MATERIAL TO PROCESS: Begin

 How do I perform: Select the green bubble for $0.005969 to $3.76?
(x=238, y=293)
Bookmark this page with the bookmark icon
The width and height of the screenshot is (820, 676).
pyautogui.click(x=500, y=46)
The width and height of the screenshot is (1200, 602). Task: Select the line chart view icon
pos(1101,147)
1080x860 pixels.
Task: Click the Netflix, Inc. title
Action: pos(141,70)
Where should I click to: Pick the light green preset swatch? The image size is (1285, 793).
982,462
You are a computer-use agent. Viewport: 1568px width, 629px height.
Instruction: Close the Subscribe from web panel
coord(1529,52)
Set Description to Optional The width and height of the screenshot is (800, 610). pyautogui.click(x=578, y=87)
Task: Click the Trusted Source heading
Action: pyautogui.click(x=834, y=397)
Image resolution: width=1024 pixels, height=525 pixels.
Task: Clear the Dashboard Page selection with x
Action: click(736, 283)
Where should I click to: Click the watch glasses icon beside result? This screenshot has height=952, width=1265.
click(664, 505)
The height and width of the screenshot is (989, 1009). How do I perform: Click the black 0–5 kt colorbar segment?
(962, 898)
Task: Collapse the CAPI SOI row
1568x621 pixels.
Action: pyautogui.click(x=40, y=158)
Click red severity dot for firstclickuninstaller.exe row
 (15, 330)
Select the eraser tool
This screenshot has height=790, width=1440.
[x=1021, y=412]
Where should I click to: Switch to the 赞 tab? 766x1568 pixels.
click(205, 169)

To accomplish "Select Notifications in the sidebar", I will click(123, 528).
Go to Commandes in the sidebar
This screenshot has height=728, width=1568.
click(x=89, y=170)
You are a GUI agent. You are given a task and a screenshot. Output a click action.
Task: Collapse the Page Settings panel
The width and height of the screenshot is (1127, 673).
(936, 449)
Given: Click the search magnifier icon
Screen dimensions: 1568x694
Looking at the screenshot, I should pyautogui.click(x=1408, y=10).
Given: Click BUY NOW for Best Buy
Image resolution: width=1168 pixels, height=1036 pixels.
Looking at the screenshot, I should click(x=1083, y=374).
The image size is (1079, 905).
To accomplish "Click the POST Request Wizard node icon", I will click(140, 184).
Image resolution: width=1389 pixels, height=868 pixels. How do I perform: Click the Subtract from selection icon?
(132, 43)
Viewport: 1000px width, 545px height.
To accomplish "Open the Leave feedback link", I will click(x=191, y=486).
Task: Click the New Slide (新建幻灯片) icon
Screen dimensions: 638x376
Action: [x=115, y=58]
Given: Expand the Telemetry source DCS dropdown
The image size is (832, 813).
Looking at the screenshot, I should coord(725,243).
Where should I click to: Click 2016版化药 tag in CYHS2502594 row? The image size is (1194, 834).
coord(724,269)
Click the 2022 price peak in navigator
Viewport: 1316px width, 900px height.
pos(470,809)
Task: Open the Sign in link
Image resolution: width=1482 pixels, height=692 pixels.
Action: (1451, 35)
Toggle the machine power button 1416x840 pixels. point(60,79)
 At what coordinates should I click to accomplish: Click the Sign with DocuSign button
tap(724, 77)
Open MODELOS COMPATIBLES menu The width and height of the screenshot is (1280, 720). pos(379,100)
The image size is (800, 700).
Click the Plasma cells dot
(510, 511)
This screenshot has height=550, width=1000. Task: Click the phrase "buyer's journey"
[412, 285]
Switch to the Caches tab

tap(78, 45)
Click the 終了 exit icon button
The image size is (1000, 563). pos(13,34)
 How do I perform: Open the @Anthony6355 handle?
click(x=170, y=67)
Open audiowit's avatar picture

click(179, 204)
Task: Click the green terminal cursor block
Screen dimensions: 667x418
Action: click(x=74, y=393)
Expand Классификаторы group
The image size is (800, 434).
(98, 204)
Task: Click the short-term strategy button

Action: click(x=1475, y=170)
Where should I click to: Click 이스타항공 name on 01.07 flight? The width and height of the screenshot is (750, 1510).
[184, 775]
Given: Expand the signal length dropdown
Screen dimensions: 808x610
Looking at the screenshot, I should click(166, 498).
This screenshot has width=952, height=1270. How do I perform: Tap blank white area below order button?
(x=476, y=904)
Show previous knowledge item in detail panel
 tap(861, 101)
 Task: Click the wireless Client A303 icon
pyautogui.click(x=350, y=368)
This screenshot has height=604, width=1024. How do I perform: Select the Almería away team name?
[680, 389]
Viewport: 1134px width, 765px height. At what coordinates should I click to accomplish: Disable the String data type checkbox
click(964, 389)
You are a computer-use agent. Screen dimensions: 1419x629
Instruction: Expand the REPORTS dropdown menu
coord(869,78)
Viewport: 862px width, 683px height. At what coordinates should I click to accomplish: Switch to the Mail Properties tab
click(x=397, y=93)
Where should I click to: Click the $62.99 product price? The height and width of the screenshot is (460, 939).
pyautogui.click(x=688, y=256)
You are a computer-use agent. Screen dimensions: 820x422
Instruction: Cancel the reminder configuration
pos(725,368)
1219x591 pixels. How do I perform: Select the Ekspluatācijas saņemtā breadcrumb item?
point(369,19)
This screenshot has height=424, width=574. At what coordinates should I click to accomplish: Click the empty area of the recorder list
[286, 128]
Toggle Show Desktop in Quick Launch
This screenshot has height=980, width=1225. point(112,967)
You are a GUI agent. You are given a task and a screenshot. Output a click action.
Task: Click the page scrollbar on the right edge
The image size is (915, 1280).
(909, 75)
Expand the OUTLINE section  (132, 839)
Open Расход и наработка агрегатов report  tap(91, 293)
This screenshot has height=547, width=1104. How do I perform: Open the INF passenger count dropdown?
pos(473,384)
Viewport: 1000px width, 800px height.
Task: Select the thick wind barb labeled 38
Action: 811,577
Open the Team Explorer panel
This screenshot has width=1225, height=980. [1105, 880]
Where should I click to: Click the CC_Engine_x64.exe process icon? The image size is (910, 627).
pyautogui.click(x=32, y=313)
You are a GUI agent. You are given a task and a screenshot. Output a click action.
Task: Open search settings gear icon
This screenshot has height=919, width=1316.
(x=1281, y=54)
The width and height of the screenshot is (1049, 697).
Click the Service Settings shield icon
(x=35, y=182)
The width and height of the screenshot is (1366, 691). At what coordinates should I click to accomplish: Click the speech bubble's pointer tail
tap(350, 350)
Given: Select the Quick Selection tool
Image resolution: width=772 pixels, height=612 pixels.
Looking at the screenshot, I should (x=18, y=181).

MATERIAL TO PROCESS: End

Exact copy required. Retype all of the entries word for word.

▶ **RESULT OF THE EXERCISE**:
 How do I perform: Select the green bubble for $0.005969 to $3.76?
(x=238, y=293)
Bookmark this page with the bookmark icon
The width and height of the screenshot is (820, 676).
pyautogui.click(x=500, y=46)
The width and height of the screenshot is (1200, 602). Task: Select the line chart view icon
pos(1101,147)
1080x860 pixels.
Task: Click the Netflix, Inc. title
Action: pos(141,70)
Where should I click to: Pick the light green preset swatch? The image size is (1285, 793).
982,462
You are a computer-use agent. Viewport: 1568px width, 629px height.
Instruction: Close the Subscribe from web panel
coord(1529,52)
Set Description to Optional The width and height of the screenshot is (800, 610). pyautogui.click(x=578, y=87)
Task: Click the Trusted Source heading
Action: pyautogui.click(x=834, y=397)
Image resolution: width=1024 pixels, height=525 pixels.
Task: Clear the Dashboard Page selection with x
Action: click(736, 283)
Where should I click to: Click the watch glasses icon beside result? This screenshot has height=952, width=1265.
click(664, 505)
The height and width of the screenshot is (989, 1009). How do I perform: Click the black 0–5 kt colorbar segment?
(962, 898)
Task: Collapse the CAPI SOI row
1568x621 pixels.
Action: pyautogui.click(x=40, y=158)
Click red severity dot for firstclickuninstaller.exe row
 (15, 330)
Select the eraser tool
This screenshot has height=790, width=1440.
[x=1021, y=412]
Where should I click to: Switch to the 赞 tab? 766x1568 pixels.
click(205, 169)

To accomplish "Select Notifications in the sidebar", I will click(123, 528).
Go to Commandes in the sidebar
This screenshot has height=728, width=1568.
click(x=89, y=170)
You are a GUI agent. You are given a task and a screenshot. Output a click action.
Task: Collapse the Page Settings panel
The width and height of the screenshot is (1127, 673).
(936, 449)
Given: Click the search magnifier icon
Screen dimensions: 1568x694
Looking at the screenshot, I should pyautogui.click(x=1408, y=10).
Given: Click BUY NOW for Best Buy
Image resolution: width=1168 pixels, height=1036 pixels.
Looking at the screenshot, I should click(x=1083, y=374).
The image size is (1079, 905).
To accomplish "Click the POST Request Wizard node icon", I will click(140, 184).
Image resolution: width=1389 pixels, height=868 pixels. How do I perform: Click the Subtract from selection icon?
(132, 43)
Viewport: 1000px width, 545px height.
To accomplish "Open the Leave feedback link", I will click(x=191, y=486).
Task: Click the New Slide (新建幻灯片) icon
Screen dimensions: 638x376
Action: [x=115, y=58]
Given: Expand the Telemetry source DCS dropdown
The image size is (832, 813).
Looking at the screenshot, I should coord(725,243).
Where should I click to: Click 2016版化药 tag in CYHS2502594 row? The image size is (1194, 834).
coord(724,269)
Click the 2022 price peak in navigator
Viewport: 1316px width, 900px height.
pos(470,809)
Task: Open the Sign in link
Image resolution: width=1482 pixels, height=692 pixels.
Action: (1451, 35)
Toggle the machine power button 1416x840 pixels. point(60,79)
 At what coordinates should I click to accomplish: Click the Sign with DocuSign button
tap(724, 77)
Open MODELOS COMPATIBLES menu The width and height of the screenshot is (1280, 720). pos(379,100)
The image size is (800, 700).
Click the Plasma cells dot
(510, 511)
This screenshot has height=550, width=1000. Task: Click the phrase "buyer's journey"
[412, 285]
Switch to the Caches tab

tap(78, 45)
Click the 終了 exit icon button
The image size is (1000, 563). pos(13,34)
 How do I perform: Open the @Anthony6355 handle?
click(x=170, y=67)
Open audiowit's avatar picture

click(179, 204)
Task: Click the green terminal cursor block
Screen dimensions: 667x418
Action: click(x=74, y=393)
Expand Классификаторы group
The image size is (800, 434).
(98, 204)
Task: Click the short-term strategy button

Action: click(x=1475, y=170)
Where should I click to: Click 이스타항공 name on 01.07 flight? The width and height of the screenshot is (750, 1510).
[184, 775]
Given: Expand the signal length dropdown
Screen dimensions: 808x610
Looking at the screenshot, I should click(166, 498).
This screenshot has width=952, height=1270. How do I perform: Tap blank white area below order button?
(x=476, y=904)
Show previous knowledge item in detail panel
 tap(861, 101)
 Task: Click the wireless Client A303 icon
pyautogui.click(x=350, y=368)
This screenshot has height=604, width=1024. How do I perform: Select the Almería away team name?
[680, 389]
Viewport: 1134px width, 765px height. At what coordinates should I click to accomplish: Disable the String data type checkbox
click(964, 389)
You are a computer-use agent. Screen dimensions: 1419x629
Instruction: Expand the REPORTS dropdown menu
coord(869,78)
Viewport: 862px width, 683px height. At what coordinates should I click to accomplish: Switch to the Mail Properties tab
click(x=397, y=93)
Where should I click to: Click the $62.99 product price? The height and width of the screenshot is (460, 939).
pyautogui.click(x=688, y=256)
You are a computer-use agent. Screen dimensions: 820x422
Instruction: Cancel the reminder configuration
pos(725,368)
1219x591 pixels. How do I perform: Select the Ekspluatācijas saņemtā breadcrumb item?
point(369,19)
This screenshot has height=424, width=574. At what coordinates should I click to accomplish: Click the empty area of the recorder list
[286, 128]
Toggle Show Desktop in Quick Launch
This screenshot has height=980, width=1225. point(112,967)
You are a GUI agent. You are given a task and a screenshot. Output a click action.
Task: Click the page scrollbar on the right edge
The image size is (915, 1280).
(909, 75)
Expand the OUTLINE section  (132, 839)
Open Расход и наработка агрегатов report  tap(91, 293)
This screenshot has height=547, width=1104. How do I perform: Open the INF passenger count dropdown?
pos(473,384)
Viewport: 1000px width, 800px height.
Task: Select the thick wind barb labeled 38
Action: 811,577
Open the Team Explorer panel
This screenshot has width=1225, height=980. [1105, 880]
Where should I click to: Click the CC_Engine_x64.exe process icon? The image size is (910, 627).
pyautogui.click(x=32, y=313)
You are a GUI agent. You are given a task and a screenshot. Output a click action.
Task: Open search settings gear icon
This screenshot has height=919, width=1316.
(x=1281, y=54)
The width and height of the screenshot is (1049, 697).
Click the Service Settings shield icon
(x=35, y=182)
The width and height of the screenshot is (1366, 691). At what coordinates should I click to accomplish: Click the speech bubble's pointer tail
tap(350, 350)
Given: Select the Quick Selection tool
Image resolution: width=772 pixels, height=612 pixels.
Looking at the screenshot, I should (x=18, y=181).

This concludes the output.